EXACTLY_ONCE duplicate detector out of memory – It is important to ensure that there is enough memory on the machine and enough allocated to the correlator's JVM to hold the all of the duplicate detection information required for both normal usage and exceptional cases; if this memory is exceeded then the correlator process will fail with an out of memory error. Note that this only applies to reliable receivers using EXACTLY_ONCE reliability; due to the additional complexity arising from duplicate detection, customers are advised to use this feature only when really needed — in many cases it is possible to architect an application so that it is tolerant of duplicate messages (idempotent) which completely avoids the need for all design, sizing and testing work that EXACTLY_ONCE mode entails. If duplicate detection is enabled, the total amount of memory required by the duplicate detector for each dupDetectionDomainId is a function of the average message size, the number of distinct messageSourceIds (per dupDetectionDomainId), and the configuration parameters dupDetectionPerSourceExpiryWindowSize and dupDetectionExpiryTimeSecs. It is not practical to accurately estimate the exact memory requirements of the duplicate detector in advance; instead, it is recommended that applications with high reliability requirements are carefully tested to determine how much memory is required with the peak likely memory usage, and to ensure that the correlator's JVM is configured with a sufficiently high maximum memory limit to accommodate this (for example on the command line set -J-Xmx2048m for a 2GB heap). The most important parameter to watch is the dupDetectionExpiryTimeSecs, since the time-based expiry queue does not have a bounded number of items, so if it is set to be too large or a lot of messages are received unexpectedly in a very short space of time it could grow to a very large size. The "JMS Status" lines that the correlator periodically logs provide invaluable information about the number of duplicate detection ids being stored at any time, as well as the amount of memory the JVM is currently using. Enabling the logDetailedStatus receiver settings flag will turn on additional information for each receiver that includes a breakdown of the number of duplicate detection identifiers stored in each part of the duplicate detector.

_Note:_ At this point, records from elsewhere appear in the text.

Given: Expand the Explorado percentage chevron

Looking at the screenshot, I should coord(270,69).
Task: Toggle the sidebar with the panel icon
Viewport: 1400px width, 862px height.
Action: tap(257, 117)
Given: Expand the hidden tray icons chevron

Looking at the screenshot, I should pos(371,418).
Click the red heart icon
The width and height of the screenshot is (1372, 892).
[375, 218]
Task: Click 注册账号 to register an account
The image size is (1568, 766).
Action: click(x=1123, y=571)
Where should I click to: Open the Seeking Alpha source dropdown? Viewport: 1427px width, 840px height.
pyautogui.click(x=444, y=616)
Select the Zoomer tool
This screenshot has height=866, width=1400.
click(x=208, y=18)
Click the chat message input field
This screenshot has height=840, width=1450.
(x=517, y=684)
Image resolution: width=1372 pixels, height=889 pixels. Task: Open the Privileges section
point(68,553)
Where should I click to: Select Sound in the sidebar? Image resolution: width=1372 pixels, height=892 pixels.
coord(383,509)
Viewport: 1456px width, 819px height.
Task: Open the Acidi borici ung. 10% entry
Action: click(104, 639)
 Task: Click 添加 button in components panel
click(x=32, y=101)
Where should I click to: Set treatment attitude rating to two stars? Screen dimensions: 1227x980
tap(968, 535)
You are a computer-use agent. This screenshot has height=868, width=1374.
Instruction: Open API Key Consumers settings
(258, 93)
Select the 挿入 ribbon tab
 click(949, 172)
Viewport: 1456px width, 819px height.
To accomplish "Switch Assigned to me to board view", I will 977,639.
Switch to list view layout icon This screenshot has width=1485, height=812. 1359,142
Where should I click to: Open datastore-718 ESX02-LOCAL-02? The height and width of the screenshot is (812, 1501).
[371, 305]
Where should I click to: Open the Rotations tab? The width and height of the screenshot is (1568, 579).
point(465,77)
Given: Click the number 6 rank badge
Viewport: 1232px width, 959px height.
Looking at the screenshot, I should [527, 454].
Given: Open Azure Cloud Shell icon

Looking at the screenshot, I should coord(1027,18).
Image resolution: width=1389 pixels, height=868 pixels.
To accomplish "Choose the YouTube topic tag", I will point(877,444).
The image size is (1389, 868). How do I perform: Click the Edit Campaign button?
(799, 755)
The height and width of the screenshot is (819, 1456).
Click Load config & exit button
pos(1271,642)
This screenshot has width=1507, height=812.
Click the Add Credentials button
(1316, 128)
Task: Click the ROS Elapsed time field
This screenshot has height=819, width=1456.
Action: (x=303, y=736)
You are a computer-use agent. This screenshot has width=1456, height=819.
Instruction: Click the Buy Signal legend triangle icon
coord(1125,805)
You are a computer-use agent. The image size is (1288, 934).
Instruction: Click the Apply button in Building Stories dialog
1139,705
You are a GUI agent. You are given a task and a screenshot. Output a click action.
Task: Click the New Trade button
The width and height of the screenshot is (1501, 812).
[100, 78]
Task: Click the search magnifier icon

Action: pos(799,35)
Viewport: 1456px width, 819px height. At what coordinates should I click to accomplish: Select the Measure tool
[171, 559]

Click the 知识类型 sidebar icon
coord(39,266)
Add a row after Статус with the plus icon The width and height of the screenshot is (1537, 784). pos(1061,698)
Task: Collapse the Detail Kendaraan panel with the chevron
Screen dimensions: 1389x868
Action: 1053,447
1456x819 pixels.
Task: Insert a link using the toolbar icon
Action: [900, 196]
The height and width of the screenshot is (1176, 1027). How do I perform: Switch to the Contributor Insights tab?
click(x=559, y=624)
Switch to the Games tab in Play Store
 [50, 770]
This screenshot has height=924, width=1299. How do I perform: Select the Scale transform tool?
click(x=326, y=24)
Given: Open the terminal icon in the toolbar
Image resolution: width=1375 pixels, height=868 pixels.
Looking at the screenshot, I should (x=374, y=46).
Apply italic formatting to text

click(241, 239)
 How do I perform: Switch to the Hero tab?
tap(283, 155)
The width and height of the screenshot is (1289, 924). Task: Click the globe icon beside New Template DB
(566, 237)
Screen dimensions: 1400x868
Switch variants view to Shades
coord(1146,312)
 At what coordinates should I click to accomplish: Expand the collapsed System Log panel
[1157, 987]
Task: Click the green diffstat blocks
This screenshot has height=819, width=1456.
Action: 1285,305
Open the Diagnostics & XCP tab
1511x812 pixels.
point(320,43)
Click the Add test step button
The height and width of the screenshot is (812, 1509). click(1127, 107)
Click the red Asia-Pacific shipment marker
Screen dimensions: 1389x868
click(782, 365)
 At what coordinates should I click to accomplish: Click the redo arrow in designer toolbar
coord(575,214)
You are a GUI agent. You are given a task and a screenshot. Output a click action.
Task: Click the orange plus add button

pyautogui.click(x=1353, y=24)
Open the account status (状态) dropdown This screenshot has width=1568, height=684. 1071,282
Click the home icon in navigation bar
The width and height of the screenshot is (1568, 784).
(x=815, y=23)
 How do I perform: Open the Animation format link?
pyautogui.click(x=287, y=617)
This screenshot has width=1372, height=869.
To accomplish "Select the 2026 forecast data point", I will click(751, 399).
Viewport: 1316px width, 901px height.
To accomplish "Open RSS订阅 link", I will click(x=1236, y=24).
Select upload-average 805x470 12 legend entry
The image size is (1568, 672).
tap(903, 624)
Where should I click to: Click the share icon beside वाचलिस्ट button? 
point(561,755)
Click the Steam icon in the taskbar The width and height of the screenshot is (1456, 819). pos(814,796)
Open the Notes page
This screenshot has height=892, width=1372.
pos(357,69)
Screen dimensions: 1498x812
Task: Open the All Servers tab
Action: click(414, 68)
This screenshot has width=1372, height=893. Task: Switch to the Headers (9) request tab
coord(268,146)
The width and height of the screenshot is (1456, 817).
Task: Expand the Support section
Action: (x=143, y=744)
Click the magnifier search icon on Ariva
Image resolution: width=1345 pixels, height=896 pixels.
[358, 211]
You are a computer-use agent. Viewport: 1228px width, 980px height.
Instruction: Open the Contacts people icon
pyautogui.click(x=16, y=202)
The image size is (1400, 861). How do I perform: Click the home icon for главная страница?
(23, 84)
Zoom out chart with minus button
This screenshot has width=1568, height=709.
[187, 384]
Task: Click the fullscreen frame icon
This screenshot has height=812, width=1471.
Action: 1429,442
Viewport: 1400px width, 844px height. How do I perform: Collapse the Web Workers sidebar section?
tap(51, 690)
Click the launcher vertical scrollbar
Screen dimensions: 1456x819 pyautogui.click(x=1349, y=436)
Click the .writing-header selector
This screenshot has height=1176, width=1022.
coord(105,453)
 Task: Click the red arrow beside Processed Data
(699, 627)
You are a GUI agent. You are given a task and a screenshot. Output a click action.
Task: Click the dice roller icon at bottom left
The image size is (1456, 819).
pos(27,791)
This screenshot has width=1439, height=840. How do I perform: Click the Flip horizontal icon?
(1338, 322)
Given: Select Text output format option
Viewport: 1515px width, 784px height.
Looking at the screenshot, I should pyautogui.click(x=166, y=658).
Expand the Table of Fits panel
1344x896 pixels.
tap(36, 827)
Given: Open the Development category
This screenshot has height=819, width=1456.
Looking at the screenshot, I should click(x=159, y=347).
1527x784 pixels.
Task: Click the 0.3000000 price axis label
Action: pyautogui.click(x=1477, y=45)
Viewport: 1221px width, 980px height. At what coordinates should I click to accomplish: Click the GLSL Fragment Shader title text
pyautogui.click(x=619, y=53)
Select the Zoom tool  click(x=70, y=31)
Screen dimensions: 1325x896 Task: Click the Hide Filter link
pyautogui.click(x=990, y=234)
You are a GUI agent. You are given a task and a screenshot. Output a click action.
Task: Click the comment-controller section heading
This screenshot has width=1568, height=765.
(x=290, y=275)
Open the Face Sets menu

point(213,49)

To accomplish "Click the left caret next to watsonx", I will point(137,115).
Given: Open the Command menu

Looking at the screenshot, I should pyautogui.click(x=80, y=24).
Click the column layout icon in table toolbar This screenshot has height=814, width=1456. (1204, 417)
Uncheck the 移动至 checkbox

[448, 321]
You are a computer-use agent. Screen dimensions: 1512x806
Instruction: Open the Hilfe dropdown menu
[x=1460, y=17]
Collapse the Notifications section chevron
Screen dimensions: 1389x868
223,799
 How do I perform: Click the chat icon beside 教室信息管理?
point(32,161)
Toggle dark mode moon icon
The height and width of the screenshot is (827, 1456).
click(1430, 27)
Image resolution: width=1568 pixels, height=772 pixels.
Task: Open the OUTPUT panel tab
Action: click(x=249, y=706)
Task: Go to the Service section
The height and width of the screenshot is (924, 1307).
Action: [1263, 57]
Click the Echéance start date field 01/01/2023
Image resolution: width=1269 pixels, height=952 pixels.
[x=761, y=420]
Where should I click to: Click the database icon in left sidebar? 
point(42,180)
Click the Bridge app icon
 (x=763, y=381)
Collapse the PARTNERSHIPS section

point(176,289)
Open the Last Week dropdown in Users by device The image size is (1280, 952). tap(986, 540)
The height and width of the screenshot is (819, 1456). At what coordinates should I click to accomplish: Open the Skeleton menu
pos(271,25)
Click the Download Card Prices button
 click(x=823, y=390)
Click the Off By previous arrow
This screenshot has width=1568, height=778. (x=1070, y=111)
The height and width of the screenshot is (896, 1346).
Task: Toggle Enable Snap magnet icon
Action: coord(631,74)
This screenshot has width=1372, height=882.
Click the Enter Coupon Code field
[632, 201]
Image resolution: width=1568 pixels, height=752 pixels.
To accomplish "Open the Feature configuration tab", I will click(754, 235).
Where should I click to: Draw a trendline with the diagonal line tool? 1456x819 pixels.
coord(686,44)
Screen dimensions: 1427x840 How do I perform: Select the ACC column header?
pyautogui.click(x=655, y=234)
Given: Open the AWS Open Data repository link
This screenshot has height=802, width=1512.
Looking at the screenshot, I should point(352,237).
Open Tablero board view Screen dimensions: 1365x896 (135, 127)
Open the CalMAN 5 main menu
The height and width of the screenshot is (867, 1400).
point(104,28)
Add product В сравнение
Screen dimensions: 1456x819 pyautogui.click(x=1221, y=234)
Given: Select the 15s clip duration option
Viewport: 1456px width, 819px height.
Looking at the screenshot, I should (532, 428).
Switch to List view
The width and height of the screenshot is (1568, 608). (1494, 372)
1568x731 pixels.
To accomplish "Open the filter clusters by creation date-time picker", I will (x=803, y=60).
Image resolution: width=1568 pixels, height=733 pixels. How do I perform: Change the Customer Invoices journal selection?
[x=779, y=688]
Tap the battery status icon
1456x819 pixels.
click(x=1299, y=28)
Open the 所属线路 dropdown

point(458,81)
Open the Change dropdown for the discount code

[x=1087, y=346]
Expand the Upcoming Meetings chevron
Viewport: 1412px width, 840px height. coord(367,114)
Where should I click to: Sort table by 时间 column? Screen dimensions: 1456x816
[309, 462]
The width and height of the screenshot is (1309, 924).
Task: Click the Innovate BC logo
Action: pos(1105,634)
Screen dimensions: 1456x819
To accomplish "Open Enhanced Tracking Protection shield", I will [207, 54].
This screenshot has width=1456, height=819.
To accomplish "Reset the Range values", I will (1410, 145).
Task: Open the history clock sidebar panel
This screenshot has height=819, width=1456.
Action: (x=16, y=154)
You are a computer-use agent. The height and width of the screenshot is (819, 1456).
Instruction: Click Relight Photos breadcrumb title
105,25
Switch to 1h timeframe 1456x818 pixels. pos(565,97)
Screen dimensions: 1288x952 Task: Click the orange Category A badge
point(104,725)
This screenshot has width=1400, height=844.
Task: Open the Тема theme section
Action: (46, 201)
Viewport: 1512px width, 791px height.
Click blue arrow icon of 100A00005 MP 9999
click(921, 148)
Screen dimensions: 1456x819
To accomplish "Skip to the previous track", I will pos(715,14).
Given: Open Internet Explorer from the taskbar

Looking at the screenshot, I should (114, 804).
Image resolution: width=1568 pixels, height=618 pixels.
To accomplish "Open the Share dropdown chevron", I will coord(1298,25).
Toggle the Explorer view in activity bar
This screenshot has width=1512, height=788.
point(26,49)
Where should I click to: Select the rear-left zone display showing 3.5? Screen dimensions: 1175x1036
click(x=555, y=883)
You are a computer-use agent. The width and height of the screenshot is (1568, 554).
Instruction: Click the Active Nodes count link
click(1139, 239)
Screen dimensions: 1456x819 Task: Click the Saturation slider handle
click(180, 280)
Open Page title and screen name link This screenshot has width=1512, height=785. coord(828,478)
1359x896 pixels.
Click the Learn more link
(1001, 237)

Disk errors/corruption – Both correlator persistence and the reliable receive functionality of correlator-integrated messaging for JMS depend on the disk subsystem they are written to. It is important to use some form of storage that is reliable such as a NAS/Network-Attached Storage device or SAN/storage-area network and which is guaranteed to not introduce corruption in the event of a failure such as a power failure. Apama also relies on the file system to implement correct file locking; if this is not the case or if the device is not correctly configured, then it is possible that messages could be lost or the correlator could fail, either in normal operation or in the event of an error.

JMS provider bugs – A number of widely used enterprise JMS providers have bugs that might result in message loss, reordering, or unexpected re-deliveries (causing duplication). In other cases some bugs manifest as broker or client-side hangs, Java deadlocks, thread and memory leaks, or other unexpected failures. These are especially common when a JMS client like the correlator has been disconnected uncleanly from the JMS broker, perhaps due to the process or network connection being forcibly killed. Correlator-integrated messaging for JMS includes workarounds for many known third-party bugs in the JMS providers that Apama supports to make life easier for customers. However, it is not possible to find workarounds for all problems. Therefore Apama encourages customers to familiarize themselves with the release notes and outstanding bugs lists published by their JMS vendor — ideally before selecting a vendor — and to conduct sufficient testing early in the application development process to allow for a change of JMS vendor if required.